Empreendimento
Paulo Almeida
29 / 02 / 2008
09:10
- Negócio fechado! - Foi com estas palavras que Abel sentiu vontade de sorrir, na certeza de ter um ganho enorme com aquele contrato. Estivera 3 dias a preparar a sua apresentação, os seus argumentos... foi convincente.
Sentia que havia nascido para os negócios iguais a estes, e que toda a sua habilidade ganhava um expoente máximo, daqueles que são realização de uma vida, nestas aventuras de empresário.
Despediu-se, desceu os 39 andares daquele imenso arranha-céus, saiu para a rua e apercebeu-se que ainda era manhã fresca. A reunião não demorara mais de meia hora, e restava-lhe o dia todo para celebrar aquela vitória que era sua.
Caminhou um pouco, indeciso entre o táxi e o metro, e num gesto automático puxou do seu diskman que costumava rasgar a imagem de empresário engravatado. Ouvindo a sua música, passeando, tomando o pequeno almoço, o tempo passou e Abel estava a sair da ilha por uma das muitas pontes quando viu um grupo de pessoas a ver a vista, com um ar atrapalhado, apontando e transparecendo nos seus rostos uma incredulidade imensa. Olhou de esguelha para trás, e num ângulo morto no carro pareceu ver fumo num prédio.
- Pare!! ... Stop here now!! Please, stop! – berrou para o taxista
- I can’t stop here! – respondeu enquanto o campo de visão caía na inacessibilidade àquela panorâmica. Continuou a viagem, alterado, forçado... apertado no coração pela dúvida.
«...quando cheguei ao hotel, as pessoas pareciam sob stress. O monitor da televisão mostrava imagens de um noticiário especial. Perguntei o que se passava à pessoa que estava mais perto de mim, que me respondeu que havia acontecido algo no World Trade Center. Vi algumas imagens de fumo e fogo mas logo a seguir, a minha visão apagou e não me lembro de mais nada a não ser este preciso momento em que me sento para escrever.
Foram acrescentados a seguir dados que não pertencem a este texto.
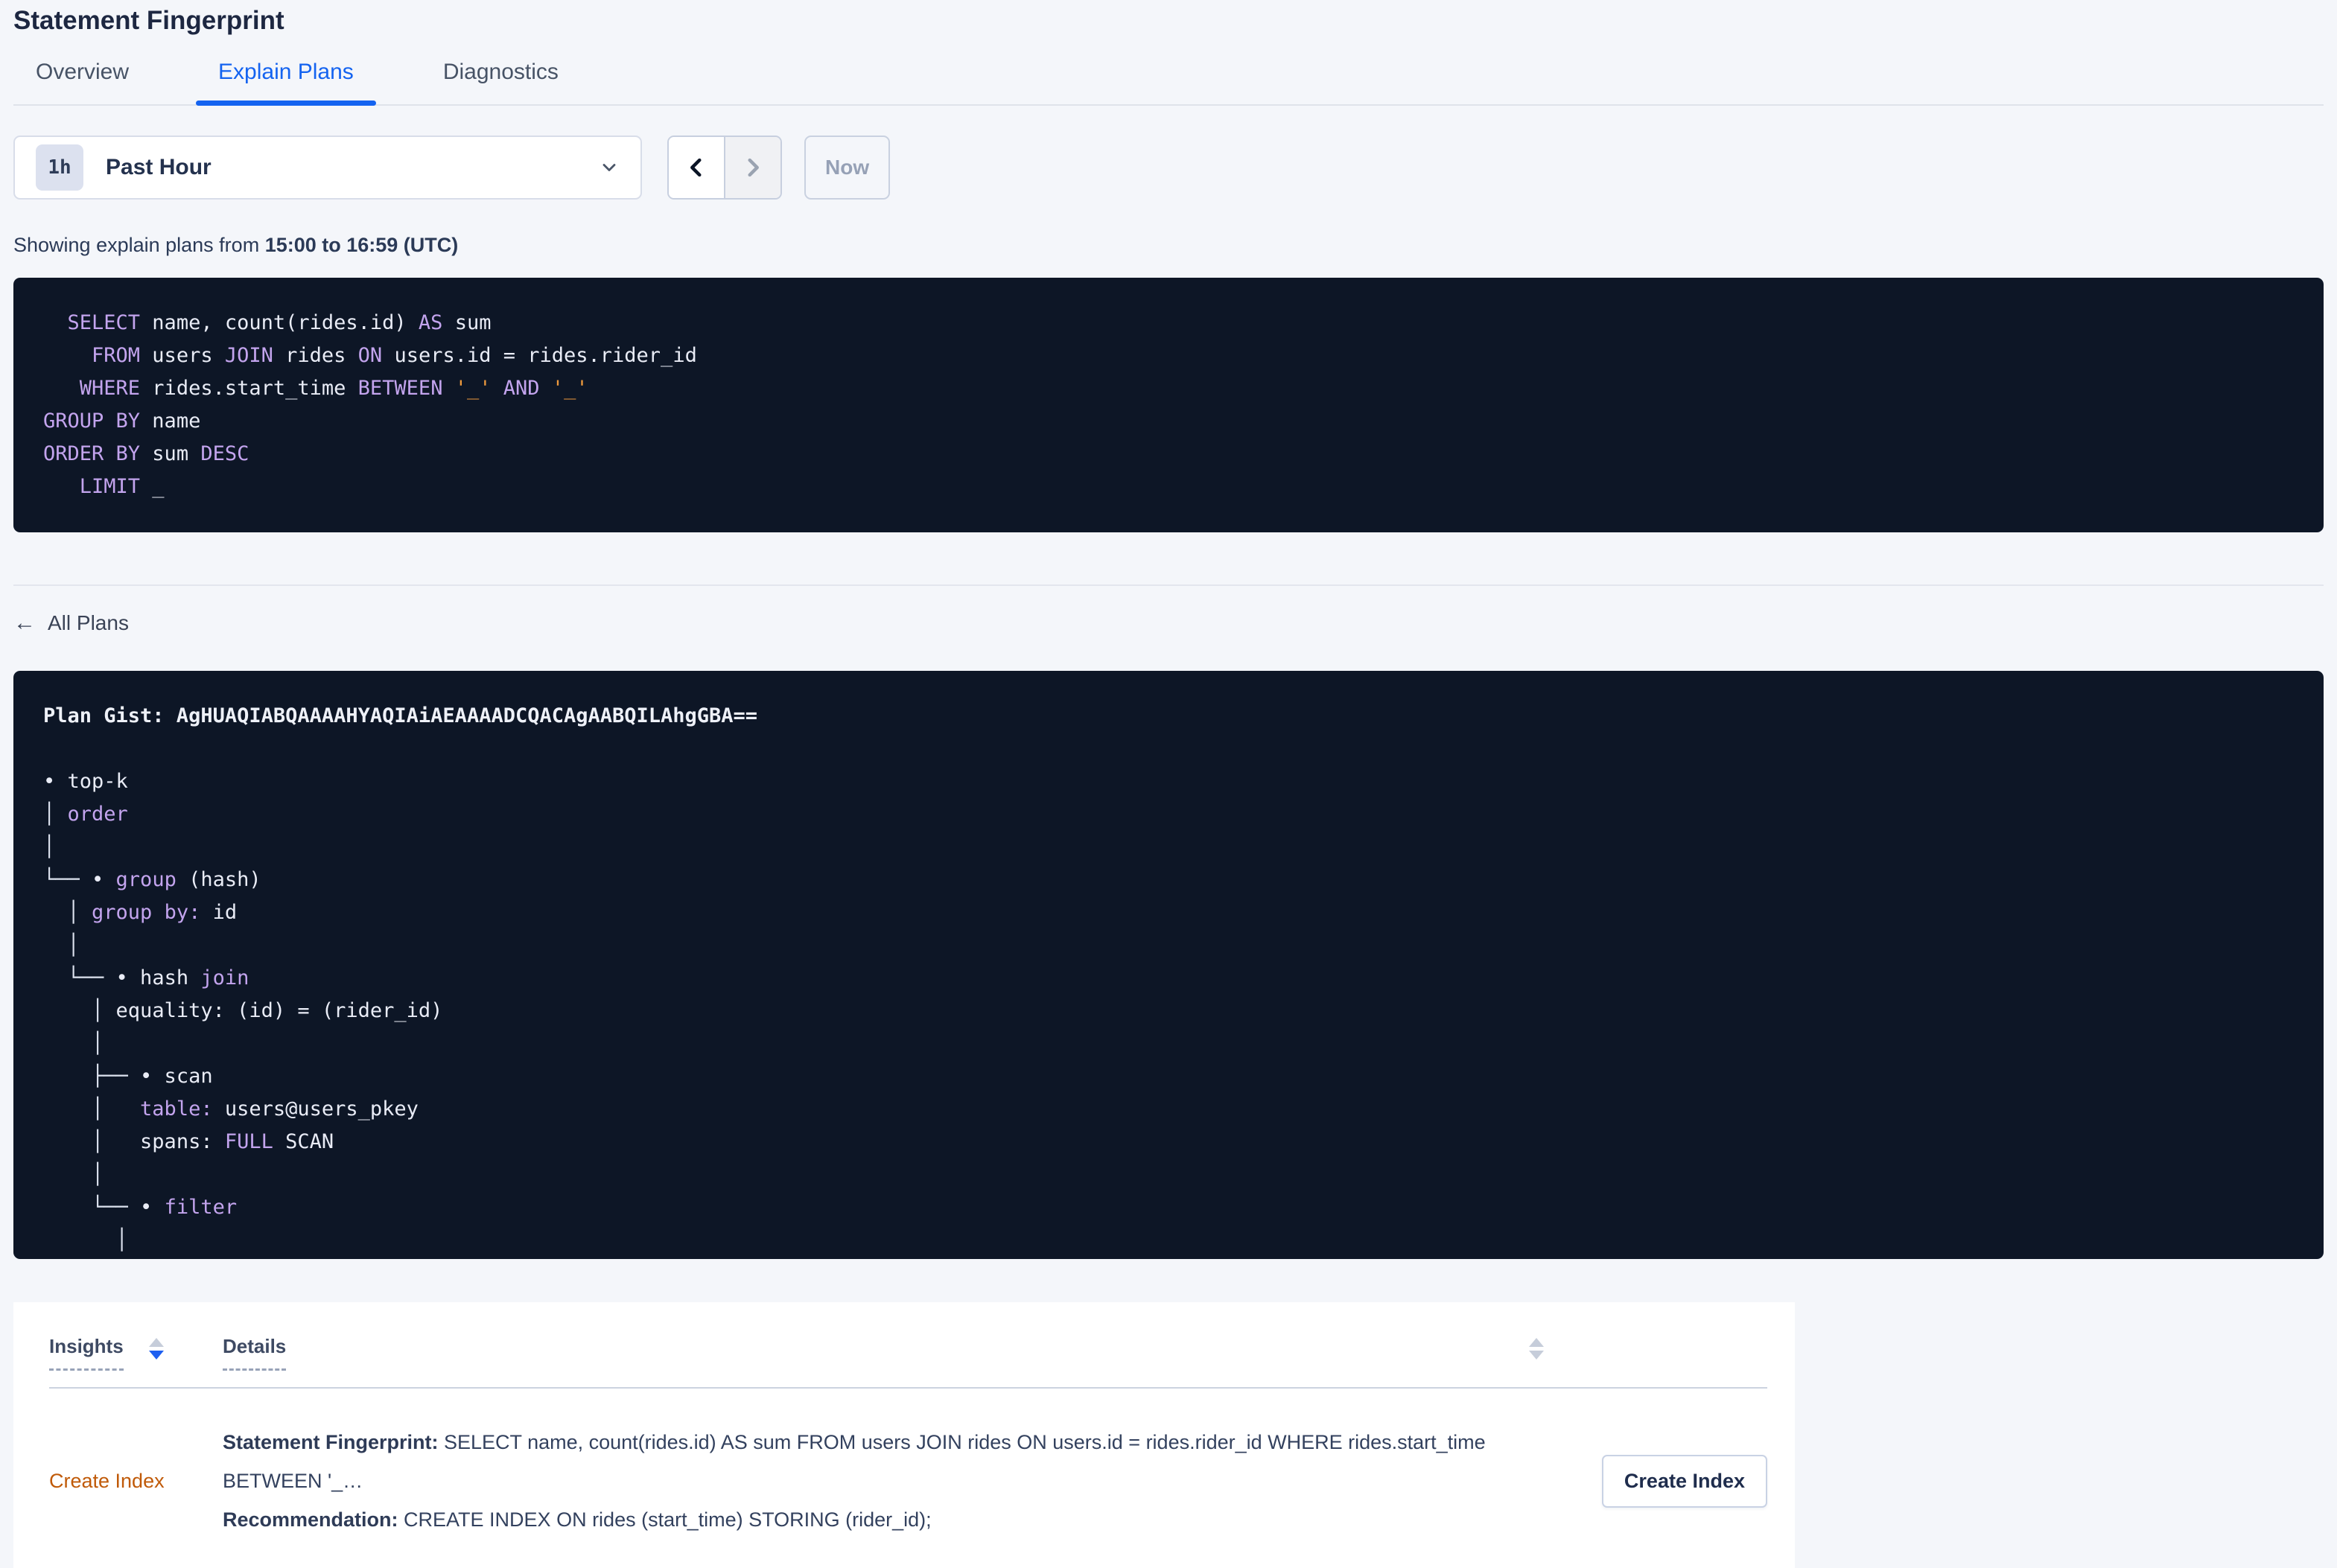  I want to click on time-range-badge: 1h, so click(60, 168).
Fiquei sem saber muito bem o que aconteceu, da mesma forma que na antevéspera fui dormir sem saber o resultado do Benfica.»
Foi ao fechar o seu livro em branco, ao fim do seu dia, apontando as suas visões e recordações do seu mundo, que Abel caiu numa trama de pensamentos.
- Eu estive lá 1 hora antes... – pousou a caneta e olhou para o vazio – de que me serviu o meu negócio, o meu golpe de mestre, a minha obra prima? De que serviu todo o empenho se, quando acaba o tempo de um exame, tenho sempre a noção que não disse tudo o que queria, e que o tempo não chega? – decidiu retirar um copo e servir-se de um whiskey. Depois de um trago, olhou pela janela, sentiu a diferença do mundo além paredes, e decidiu aproveitar a noite. Saiu para as ruas e para o entretenimento nocturno na cidade que não dorme, e perdeu os sentidos numa mesa de bar, ao fim de muitos copos que o puseram de volta no lugar habitual, alienado da vida. “A vida continua” é um bilhete que usamos para voltar aos lugares confortáveis de quem não quer saber do mundo, depois de algum abanão nos fazer viver a vida a sério... ainda que doa. Abel foi abanado, mas a sua vida continuou.